塩分を多く含む食事は、ストレスレベルの上昇を助長することが、新しい研究で明らかになりました。 A diet containing lots of salt can contribute to increased levels of stress, a new study shows.
2022-11-16 エディンバラ大学
通常塩分の少ない食事をしているマウスに、人間の典型的な摂取量を反映した高塩分食を与えた。
その結果、安静時のストレスホルモン値が上昇するだけでなく、環境ストレスに対するマウスのホルモン反応も、通常の食事をしたマウスの2倍になることがわかった。
塩分の摂取は、体がストレスにどう反応するかを制御する脳内のタンパク質を生成する遺伝子の活性を高めたのだ。

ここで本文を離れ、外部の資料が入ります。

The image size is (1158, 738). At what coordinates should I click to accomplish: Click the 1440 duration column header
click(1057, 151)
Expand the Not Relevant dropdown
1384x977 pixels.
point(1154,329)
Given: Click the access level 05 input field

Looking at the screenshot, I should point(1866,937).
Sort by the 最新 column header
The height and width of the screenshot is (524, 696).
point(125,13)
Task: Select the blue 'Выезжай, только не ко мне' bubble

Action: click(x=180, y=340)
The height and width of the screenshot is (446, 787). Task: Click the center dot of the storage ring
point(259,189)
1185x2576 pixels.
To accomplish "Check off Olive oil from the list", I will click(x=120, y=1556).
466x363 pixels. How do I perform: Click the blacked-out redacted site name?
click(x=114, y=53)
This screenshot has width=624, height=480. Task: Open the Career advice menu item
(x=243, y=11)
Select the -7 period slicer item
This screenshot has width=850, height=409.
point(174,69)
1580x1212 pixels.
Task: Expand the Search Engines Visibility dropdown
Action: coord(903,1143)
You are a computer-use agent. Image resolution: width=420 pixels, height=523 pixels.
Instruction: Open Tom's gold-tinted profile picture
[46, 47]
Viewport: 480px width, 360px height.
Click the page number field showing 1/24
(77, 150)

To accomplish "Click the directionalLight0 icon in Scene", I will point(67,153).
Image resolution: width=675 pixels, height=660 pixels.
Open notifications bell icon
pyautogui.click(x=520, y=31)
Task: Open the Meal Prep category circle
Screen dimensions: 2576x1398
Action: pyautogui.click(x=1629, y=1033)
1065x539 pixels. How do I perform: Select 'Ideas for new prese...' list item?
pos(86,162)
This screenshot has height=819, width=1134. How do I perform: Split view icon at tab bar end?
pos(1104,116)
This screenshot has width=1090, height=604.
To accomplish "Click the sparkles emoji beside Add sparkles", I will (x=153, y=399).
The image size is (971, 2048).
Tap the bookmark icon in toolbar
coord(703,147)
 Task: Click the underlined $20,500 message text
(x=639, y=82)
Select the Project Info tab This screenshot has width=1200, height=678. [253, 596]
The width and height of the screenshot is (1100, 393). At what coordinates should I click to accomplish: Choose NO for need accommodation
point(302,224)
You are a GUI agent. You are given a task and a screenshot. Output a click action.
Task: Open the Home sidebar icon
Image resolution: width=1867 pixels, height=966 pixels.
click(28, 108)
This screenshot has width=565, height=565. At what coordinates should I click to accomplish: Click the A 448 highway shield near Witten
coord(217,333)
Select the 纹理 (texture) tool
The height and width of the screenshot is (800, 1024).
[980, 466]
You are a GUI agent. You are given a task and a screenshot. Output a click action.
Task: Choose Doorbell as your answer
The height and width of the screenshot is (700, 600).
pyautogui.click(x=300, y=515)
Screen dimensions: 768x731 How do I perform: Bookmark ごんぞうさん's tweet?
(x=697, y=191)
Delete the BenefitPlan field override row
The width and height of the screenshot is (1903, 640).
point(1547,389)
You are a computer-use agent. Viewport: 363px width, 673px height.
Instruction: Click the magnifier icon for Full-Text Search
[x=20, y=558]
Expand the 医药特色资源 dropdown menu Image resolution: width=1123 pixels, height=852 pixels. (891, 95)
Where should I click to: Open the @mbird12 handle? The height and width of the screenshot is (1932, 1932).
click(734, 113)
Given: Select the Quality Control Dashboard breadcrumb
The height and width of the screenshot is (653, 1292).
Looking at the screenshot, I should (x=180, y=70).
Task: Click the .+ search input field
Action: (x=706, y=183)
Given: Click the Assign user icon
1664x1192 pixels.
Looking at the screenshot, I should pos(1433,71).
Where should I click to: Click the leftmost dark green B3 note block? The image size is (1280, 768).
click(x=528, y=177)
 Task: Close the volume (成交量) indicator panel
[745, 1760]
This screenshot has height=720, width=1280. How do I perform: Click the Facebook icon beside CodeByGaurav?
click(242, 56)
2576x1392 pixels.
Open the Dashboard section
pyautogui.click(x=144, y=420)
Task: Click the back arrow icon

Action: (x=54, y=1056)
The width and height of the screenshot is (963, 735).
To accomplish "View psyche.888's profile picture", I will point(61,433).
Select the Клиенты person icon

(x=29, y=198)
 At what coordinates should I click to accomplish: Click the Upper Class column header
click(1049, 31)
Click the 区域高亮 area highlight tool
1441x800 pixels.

塩分の摂り過ぎは、心臓、血管、腎臓にダメージを与えることが分かっている。今回の研究により、塩分の多い食事は脳のストレス処理にも影響を与えることが明らかになった。
<関連情報>
- https://www.ed.ac.uk/news/2022/an-excess-of-salty-food-seasons-the-body-with-stre
- https://academic.oup.com/cardiovascres/advance-article/doi/10.1093/cvr/cvac160/6806206
高塩分摂取は視床下部-下垂体-副腎軸を活性化し、ストレス応答を増幅し、マウスの組織内グルココルチコイド露出を変化させる High salt intake activates the hypothalamic–pituitary–adrenal axis, amplifies the stress response, and alters tissue glucocorticoid exposure in mice
Hannah M Costello, Georgios Krilis, Celine Grenier, David Severs, Alicja Czopek, Jessica R Ivy, Mark Nixon, Megan C Holmes, Dawn E W Livingstone, Ewout J Hoorn,Neeraj Dhaun, Matthew A Bailey
Cardiovascular Research Published:11 November 2022
DOI:https://doi.org/10.1093/cvr/cvac160
Abstract
Aims
High salt intake is common and contributes to poor cardiovascular health. Urinary sodium excretion correlates directly with glucocorticoid excretion in humans and experimental animals. We hypothesized that high salt intake activates the hypothalamic–pituitary–adrenal axis activation and leads to sustained glucocorticoid excess.
Methods and results
In male C57BL/6 mice, high salt intake for 2–8 weeks caused an increase in diurnal peak levels of plasma corticosterone. After 2 weeks, high salt increased Crh and Pomc mRNA abundance in the hypothalamus and anterior pituitary, consistent with basal hypothalamic–pituitary–adrenal axis activation. Additionally, high salt intake amplified glucocorticoid response to restraint stress, indicative of enhanced axis sensitivity. The binding capacity of Corticosteroid-Binding Globulin was reduced and its encoding mRNA downregulated in the liver. In the hippocampus and anterior pituitary, Fkbp5 mRNA levels were increased, indicating increased glucocorticoid exposure. The mRNA expression of the glucocorticoid-regenerating enzyme, 11β-hydroxysteroid dehydrogenase Type 1, was increased in these brain areas and in the liver. Sustained high salt intake activated a water conservation response by the kidney, increasing plasma levels of the vasopressin surrogate, copeptin. Increased mRNA abundance of Tonebp and Avpr1b in the anterior pituitary suggested that vasopressin signalling contributes to hypothalamic–pituitary–adrenal axis activation by high salt diet.
Conclusion
Chronic high salt intake amplifies basal and stress-induced glucocorticoid levels and resets glucocorticoid biology centrally, peripherally and within cells.